Pour autant les quelques séquences clés du film viennent mettre en avant une conception et une envie d’en découdre évidente. Autant certaines scènes de pure intrigue sont quasi potaches dans leur déroulé, autant les deux scènes de meurtre sont d’une redoutable précision, tant dans leurs conceptions que dans leurs effets. La première nous associe directement en tant que spectateur-témoin. Relégués à l’extérieur du restaurant avec les journalistes, derrière une vitre, on subit le meurtre de plein fouet (littéralement puisque la vitre est éclaboussée de son sang), d’autant plus que Pakula a pris soin juste avant l’acte de montrer un bref coup d’œil de la future victime en direction de l’objectif. A l’image de Kennedy, le sénateur Carroll est abattu sous les yeux de sa compagne et des médias. Dans la seconde au contraire, on est placé au cœur du dispositif. L’assassinat du deuxième sénateur se déroule dans un gymnase lors de la répétition d’une soirée militante. Pakula prend le soin de découper et quadriller l’espace à l’extrême, dévoilant scène du crime et angle de tir. Sa réalisation n’est plus qu’une formalité à laquelle on assiste totalement impuissant. Histoire d’appuyer un peu plus la réalité du complot, le moment même des assassinats, en plein discours, est aussi crucial que symbolique et ne laisse que peu de place à l’imagination. Le premier sénateur est tué alors qu’il vient de s’exclamer « on a dit autrefois que mon goût pour l’indépendance risquait de me nuire » ; tandis que le second s’effondre entre les phrases « je suis fier » et « notre cause est celle du pays ».

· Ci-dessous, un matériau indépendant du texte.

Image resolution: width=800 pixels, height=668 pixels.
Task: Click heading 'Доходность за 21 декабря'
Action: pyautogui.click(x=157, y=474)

Proche de l’aspect mystifiant de ces scènes, Pakula met aussi en avant l’angoisse toute contemporaine de la manipulation par l’image – l’Orange mécanique de Burgess et Kubrick sont encore tous proches. Le test de recrutement chez la mystérieuse Parallax Corporation occupe une place centrale au sein du film et se rapproche formellement des séquences de conférence de presse. Isolé au fond du plan, Joe Frady apparaît dans un halo lumineux laissant le reste de l’image dans l’obscurité totale. Face à lui, un écran commence à diffuser un film. Plutôt que de montrer l’écran sur lequel il apparaît, Pakula fait des images du film de Parallax Corporation les images mêmes de son film. Relégué dans la position du personnage, le spectateur fait donc la même expérience que lui. Durant cinq minutes défilent à une vitesse de plus en plus grande une succession d’images et d’intertitres. Les images semblent d’abord classées autour de grands thèmes (amour, mère, père, moi, maison, patrie, dieu, ennemi, bonheur). La catégorie « ennemi » présente ainsi des photogrammes d’Hitler, de Mao et Castro ; « bonheur » montre des monceaux de dollars, des bouteilles d’alcool, une bonne tranche de barbaque, une femme nue et une voiture. En soit, ce sont les obsessions américaines qui sont condensées dans ce bref montage. Le rythme s’accélérant, les images des différentes parties s’invertissent. « Bonheur » dévoile alors successivement un couple au bain, la Maison blanche, puis un bon coup de poing dans un nez ; « patrie » a l’extrême délicatesse de s’incarner dans des vues de meurtres et de violences raciales ; « dieu » dans celles du Ku Klux Klan et « moi » devient un super héros valeureux. Plus que la formation de tireurs d’élites, c’est à une vraie entreprise de lobotomie et de contrôle d’individus que s’emploie Parallax Corporation, faisant resurgir avec elle toutes les rumeurs et angoisses liées aux expérimentations humaines – militaires notamment – de l’époque.